« Tout enseignement, même celui de la physique, oriente – je ne dis pas détermine – notre façon de sentir, de penser, d’imaginer. Quelle réalité pourrait avoir un enseignement si parfaitement neutre qu’il n’offrirait aucune idée du monde, ni de l’homme et du fonctionnement de son esprit ? Si je dis que, dans l’enseignement français, l’intelligence abstraite est privilégiée par rapport à l’imagination et à l’intuition créatrice, et que ce primat sans cesse renforcé nous détermine avec une telle contrainte que tout créateur véritable doit la rejeter pour être en état de créer, porté-je atteinte à l’intangibilité d’un état de choses voulu de Dieu ? Il faudra bien qu’un jour s’engage une réflexion de fond, non seulement sur la relation entre l’enseignement et la vie, mais sur le principe de tout notre système intellectuel, dont Taine se plaignait déjà, et dont Valéry, il y a près de quarante ans, faisait la critique la plus actuelle et la plus sévère dans son "Bilan de l’intelligence" (Variété III). (…)

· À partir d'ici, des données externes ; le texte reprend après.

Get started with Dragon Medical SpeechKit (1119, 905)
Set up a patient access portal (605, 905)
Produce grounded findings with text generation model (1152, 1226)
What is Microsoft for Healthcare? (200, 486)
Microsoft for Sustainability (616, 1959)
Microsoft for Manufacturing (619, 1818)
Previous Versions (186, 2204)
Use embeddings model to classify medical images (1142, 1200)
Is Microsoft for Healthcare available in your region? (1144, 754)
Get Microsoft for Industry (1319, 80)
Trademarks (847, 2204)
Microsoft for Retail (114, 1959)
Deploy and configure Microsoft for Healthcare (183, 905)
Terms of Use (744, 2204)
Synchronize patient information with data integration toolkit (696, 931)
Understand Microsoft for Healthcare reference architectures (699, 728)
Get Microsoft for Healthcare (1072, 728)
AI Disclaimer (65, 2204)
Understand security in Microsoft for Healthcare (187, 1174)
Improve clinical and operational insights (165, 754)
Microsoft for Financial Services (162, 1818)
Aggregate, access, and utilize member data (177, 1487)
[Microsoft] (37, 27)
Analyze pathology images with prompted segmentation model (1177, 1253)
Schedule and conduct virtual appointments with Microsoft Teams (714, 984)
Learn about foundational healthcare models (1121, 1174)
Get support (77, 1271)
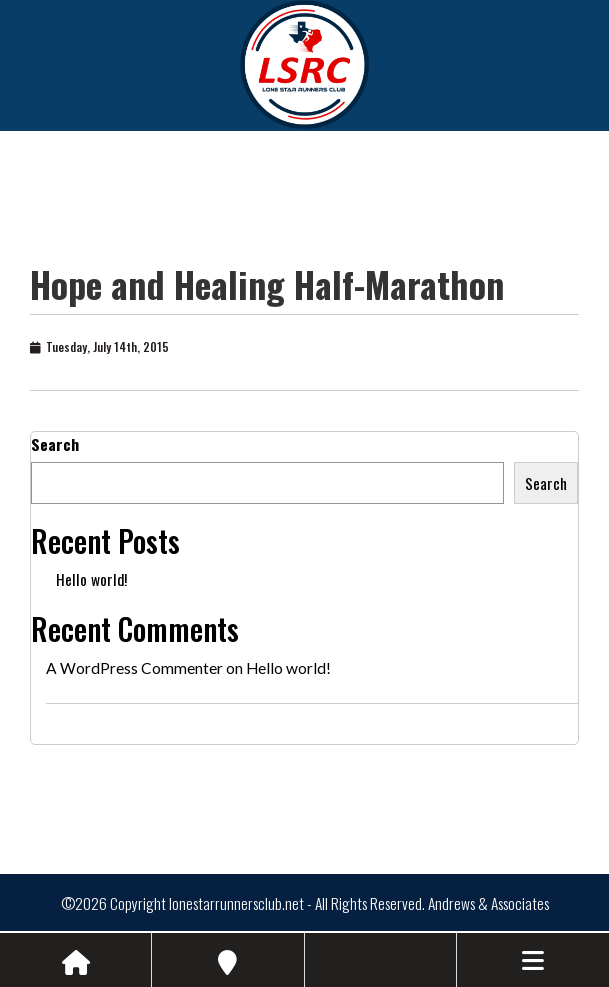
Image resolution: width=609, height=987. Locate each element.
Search (55, 444)
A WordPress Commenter (134, 668)
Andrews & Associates (488, 903)
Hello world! (91, 579)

Si je souligne aujourd’hui l’importance de l’activité orale, c’est parce que de moins en moins d’enfants savent s’exprimer tout haut. Certes il y a toujours des phraseurs et des perroquets : il ne s’agit pas d’en multiplier le nombre, mais d’enseigner le bon usage de la parole. Notre langue n’est pas une mécanique à toutes fins : c’est une parole vivante, une réalité qui nous modifie comme nous la modifions. Nous la respirons, nous existons en elle, et par elle le monde existe en nous. Comment son enseignement ne nous orientera-t-il pas ? Ne devra-t-il pas être conçu pour que l’enfant se dirige par lui vers la lumière ? Ne tire-t-il pas bien des enfants de ce mutisme, de cette nuit de l’être, beaucoup plus fréquents dans certains milieux que ne l’imaginent ceux qui vivent dans un univers où le langage va de soi comme les autres biens ? Apprendre à parler sa langue, c’est apprendre à vivre mieux dans un monde où s’échangent un nombre toujours croissant d’informations qui conditionnent la vie sociale et le développement intérieur. C’est aussi apprendre à se dire, à écouter l’autre qui se dit, à vaincre l’isolement sous toutes ses formes, y compris celle qu’engendre l’esclavage des mass media. En un mot, c’est se préparer à être pleinement pour soi et pour autrui. »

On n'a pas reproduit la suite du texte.